Clearly, relations between the UAE and Saudi Arabia have been a major focal point. However, the first instinct was to react to the tightness in the physical Crude market (global inventories are drawing down close to 3m barrels a day) and when married with inaction from OPEC to increase output saw Brent Crude trade to $77.82 and SpotCrude $77.16.
Naturally, it wasn’t long before the outside world caught on, with condemnation heard from the US, China, and Europe, prompting a solid reversal in the crude price, all whom:
- Don’t want crude to run too hot
- Obviously see huge implications from a deeply fragmented OPEC.
This would turn to a rampant grab for market share and a collapse in the crude price – an outcome that would hold deeply negative implications for investment.
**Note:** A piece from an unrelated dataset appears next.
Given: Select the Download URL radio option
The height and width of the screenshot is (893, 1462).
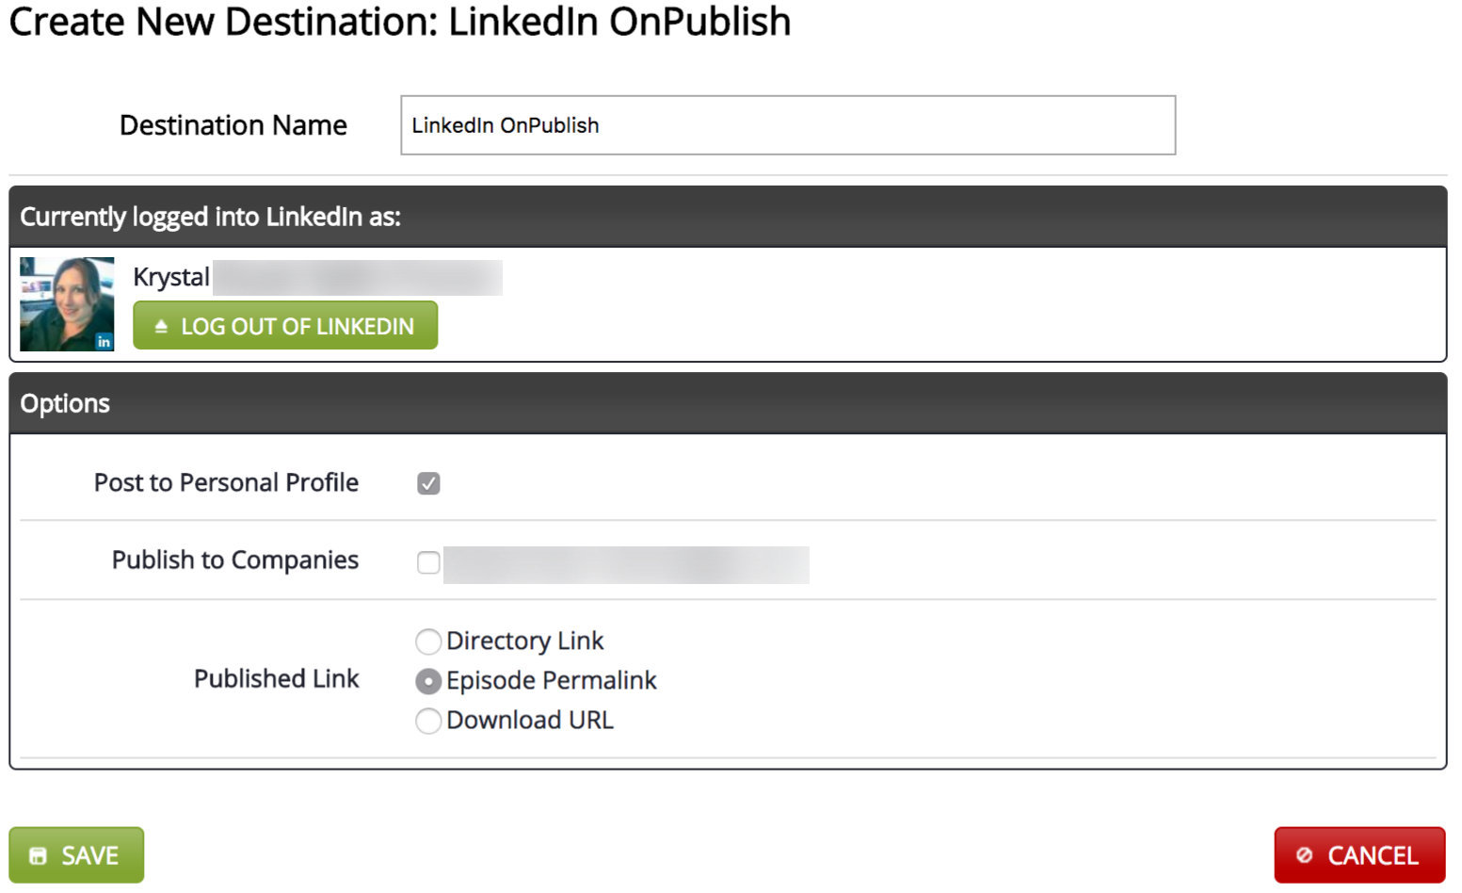Looking at the screenshot, I should point(428,721).
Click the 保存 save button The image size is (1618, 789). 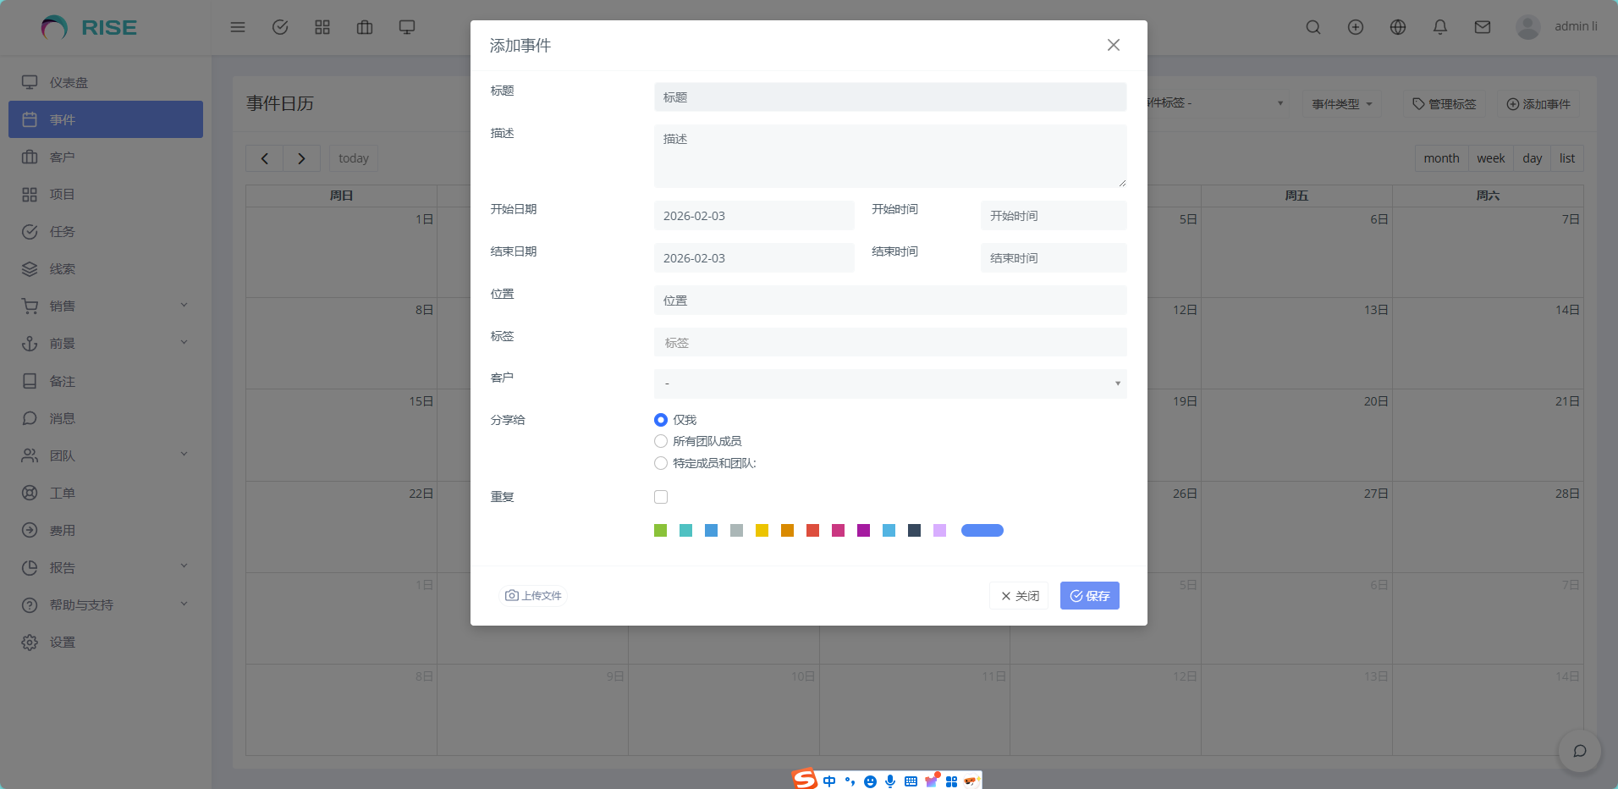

There's been some calls that the US could even use its Strategic Petroleum Reserves (SPR) to meet global demand – a draw card to get OPEC back to the table, where all the talk is when a new round of OPEC talks take place. However, it feels like any deal is cosmetic and short-term in nature with Saudi and Russia the power brokers and the architects of output, and this does not sit well with the UAE.
Recall, the UAE has made noises before that they may leave OPEC and as the cartels fourth-biggest player would like a more defined voice in shaping output levels – this seems fair as their economic model is being reconsidered to one less reliant on crude. Having external influences going someway to dictate your economics rarely sits well.
The news flow requires monitoring and we could see some lively moves in Crude until we get clarity of a new meeting and a potential output agreement - headlines should dictate price action in the near term. OPEC does have clear scope to increase output without causing a significant sell-off in the market and the fact that price has pulled back sharply a factor that international condemnation has seen traders’ price in a greater chance of future agreement. It's no certainty though and when there is uncertainty volatility is always present.
From a pure price action perspective, we saw price close below Monday’s low, subsequently printing a bearish reversal – follow-through selling could be telling and open a move to $73.09 (the 20-day MA) and $72.91 (50% of the 20-day range), ahead of the 29 June low of $72.23. A break here could see volatility really pick up and see price fall to the $$69.00/68.50.
The bulls will want to see the price close higher than at least 50% of yesterdays $77.16 - $73.12 range (at $75.15) in the session ahead to offer confidence that the market structure has not changed too dramatically, as it feels like the bears have the upper hand.
Energy is a must-watch space and with changing dynamics at play, how this unfolds is not just fascinating but could hold huge implications for broad markets, as well as economics.